By Kathleen G. Charters

Kenko Shimbun, March 1984, p. 11.

Sumo, known as the “sport of emperors,” is more than just another athletic event. It is a tradition dating back to before the opening of the Christian era. It is also a most enjoyable doorway into Japanese philosophy, religion, and culture (the three terms are, in Japan, almost inseparable).

I became a sumo enthusiast through no special effort on my part. In January there was the first of the year’s six 15-day tournaments, and the highlights of each day’s events were shown each night on Japanese news. At first I could not imagine why two gigantic men would want to move one another about a small circle; then suddenly one man was outside the circle! How did that occur? I began to watch more closely, and at times could almost catch the subtle shift in weight or hand position that led to one giant’s swift removal from the ring. At other times, even slow motion instant replay left me with no idea how a particular maneuver was accomplished.

I discovered NHK TV covered — live — the matches of the higher ranking sumotori (professional sumo wrestlers), and learned there was much more to sumo than the few seconds of actual contact. There is an impressive and complex series of ceremonies and rituals preceding and following each bout, ranging from respectful bows to the opponent and referee to the throwing of handfuls of salt into the ring. Though I didn’t understand what all the motions meant, I knew there was meaning in each movement by the seriousness of the participants. This was no sport for the faint at heart — the scowls and glares between opponents were strong enough to shatter rock.
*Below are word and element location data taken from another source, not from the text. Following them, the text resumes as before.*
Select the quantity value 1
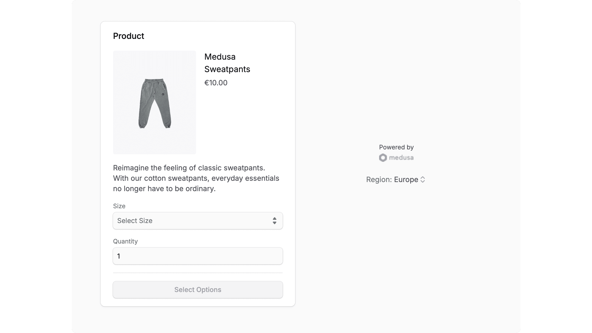[119, 256]
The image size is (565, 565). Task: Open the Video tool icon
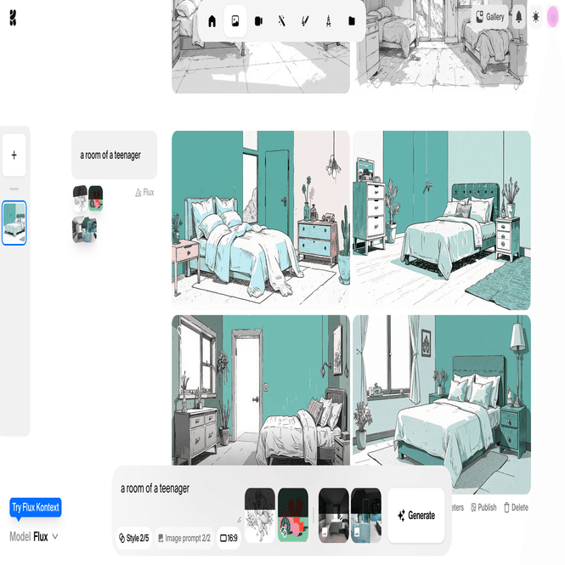pos(258,21)
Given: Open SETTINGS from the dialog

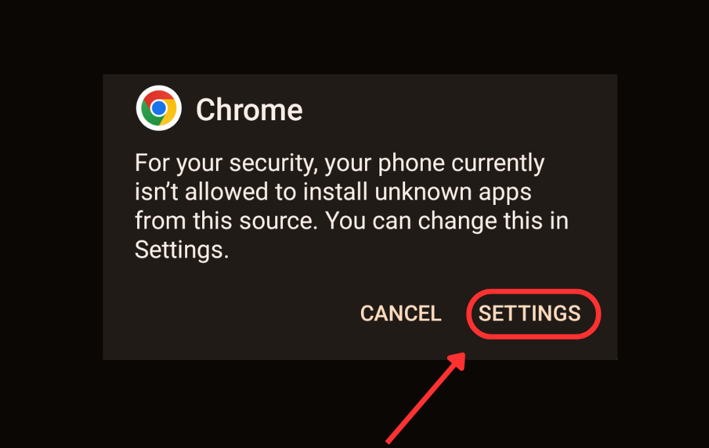Looking at the screenshot, I should pyautogui.click(x=530, y=313).
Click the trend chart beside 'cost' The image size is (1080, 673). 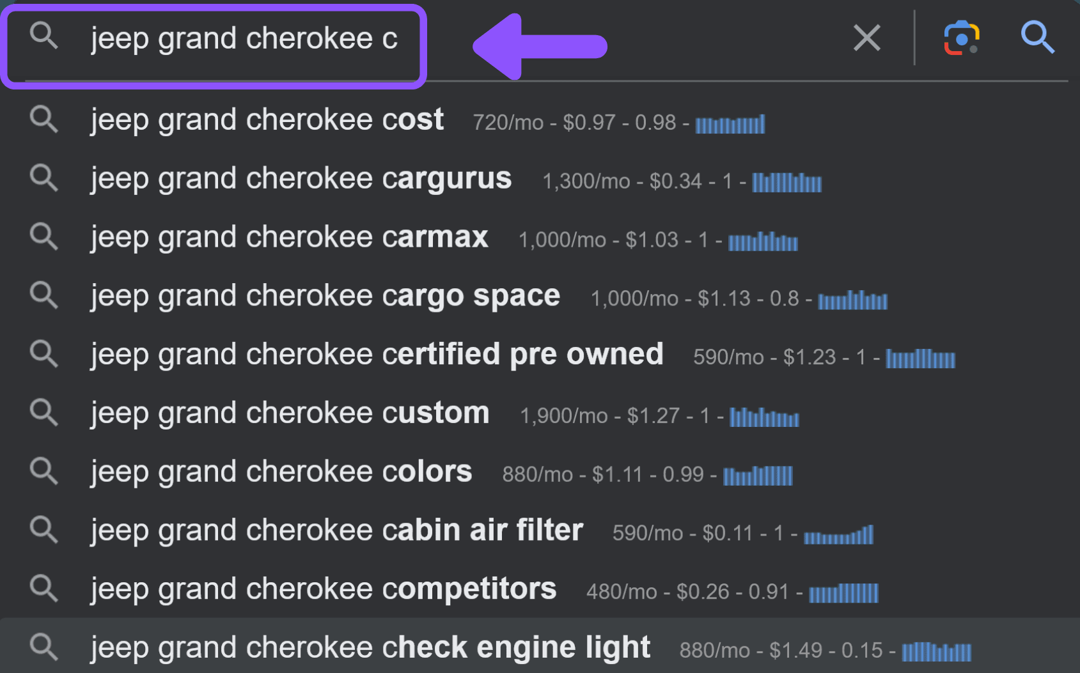[x=730, y=124]
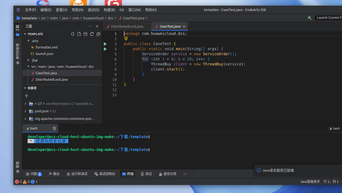The width and height of the screenshot is (342, 193).
Task: Click the lightbulb quick-fix icon on line 2
Action: click(126, 38)
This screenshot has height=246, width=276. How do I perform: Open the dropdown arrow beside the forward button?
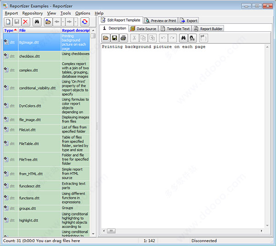click(75, 22)
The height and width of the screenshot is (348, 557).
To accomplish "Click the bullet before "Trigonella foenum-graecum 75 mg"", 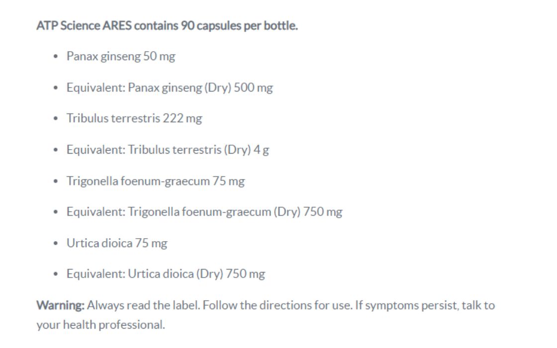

To help unravel the mystery, I bought a book from Stars and Stripes: Sumo: The Sport and the Tradition, by J. A. Sargeant. Numerous photos and drawings captured the drama and revealed the secrets of those sudden moves. The ranking system became clear, and the referee’s role gained meaning. Hopelessly hooked, I resolved to see a sumo match in person.

Fortunately, there was a Recreation Services tour to the first of a two-day exhibition match (the 8th Grand Sumo Tournament) held in Tokyo. It was a perfect opportunity. My husband, notorious for hating all sports but basketball, had also become hooked on sumo, and enthusiastically agreed to venture forth to Kuramae Kokugikan (the national sumo arena in Tokyo’s Kuramae neighborhood) for a firsthand look. The bus trip took about two hours, and we noted for future reference that there was a train station just a block away from the stadium. Just outside the stadium we purchased a program (the text was in kanji, but there were pictures of the higher-ranking sumotori which we could use for reference). For foreign visitors, a free English language schedule of the day’s matches was provided along with a “tree” which could be filled in to show how the sumotori advanced in standing.
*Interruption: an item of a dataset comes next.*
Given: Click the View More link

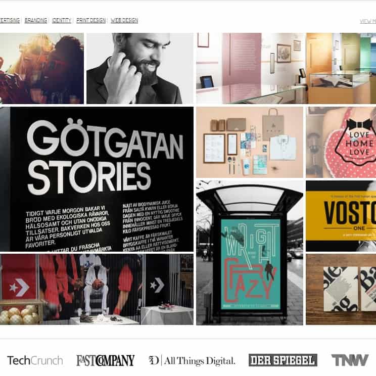Looking at the screenshot, I should [x=368, y=21].
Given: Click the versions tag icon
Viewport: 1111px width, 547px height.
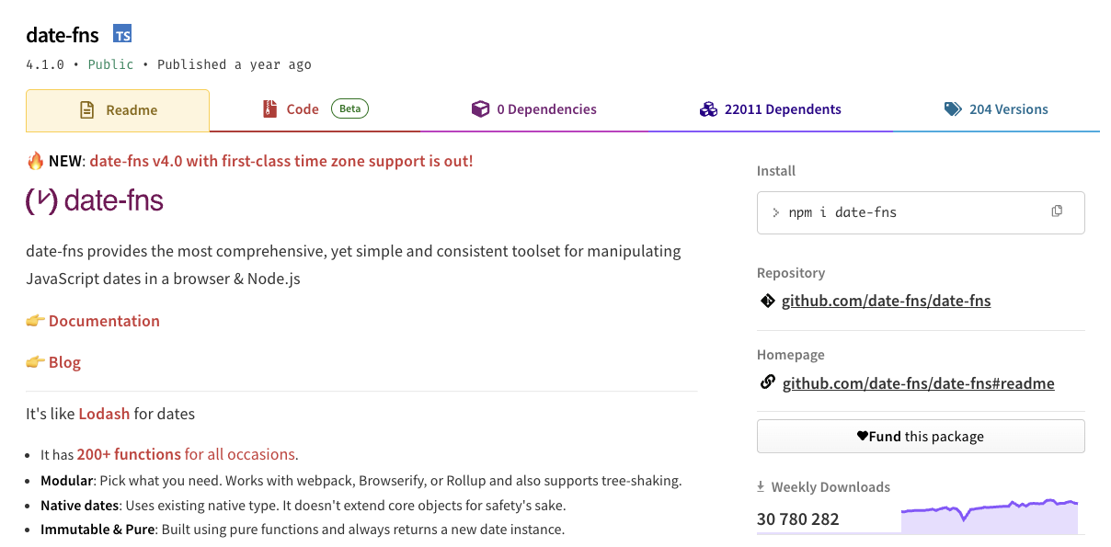Looking at the screenshot, I should (x=953, y=109).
We wandered through the stadium, noting concession stands with unusual munchies and looking at the box seats on the main floor. The Japanese take the term “box seat” literally, as there is just a space on the floor boxed off by a six-inch high wall, large enough for four people. If sitting on the floor doesn’t appeal to you, you can always rent or bring a pillow. Fortunately, we had the “cheap seats” in the balcony. While farther away from the action, the seats are standard movie theater seats, more comfortable after a long bus ride .

The tournament, like most sumo tournaments, started at 8 a.m. with matches between novice wrestlers. We arrived around 2:30 p.m., just before the upper division matches started at 3. While watching the novices (and many seemed very professional), I checked out the interior of the stadium to see if all the elements mentioned in the book were really present. Satisfied that this was so, I turned my entire attention to the ring.

Before long a woman dressed in a full length mink coat took her seat next to us. My husband, after observing her for a few moments, asked me in a low whisper, “Why is she sitting in the cheap seats?” To which I replied, “I don’t know, maybe she has bad knees and can’t sit on the floor.” At first she spoke only in Japanese, but after I offered her our program she started telling us in English what the announcer was saying any time we looked puzzled. She followed the matches closely and would write in the names of winners as they advanced on her kanji tree, just as I wrote down the names on my romaji tree .

At the end of the day’s events, during the bow twirling ceremony, I happened to look up — and up — and up. Towering above our seats was a giant sumotori dressed in a conservative (and very LARGE) gray kimono . He was bowing most politely to the woman next to me, and humbly asking his mother if she would please join him and his friends. He motioned to the rear of the balcony where three other giants stood. No one else in the audience seemed to notice, their attention focused on either the closing ceremonies or on dashing for the trains. I whispered to my husband, “Did you see that?” To which he replied, “See what?” He turned just in time to see the four sumotori file out of the balcony area, completely dwarfing the woman in her full-length mink coat. “Oh, [gulp] where’d they come from?”

It isn’t every day you can buy an inexpensive ticket to an exhibition match and end up sitting next to the mother of one of the stars. Sumo is, without question, the art of the unexpected.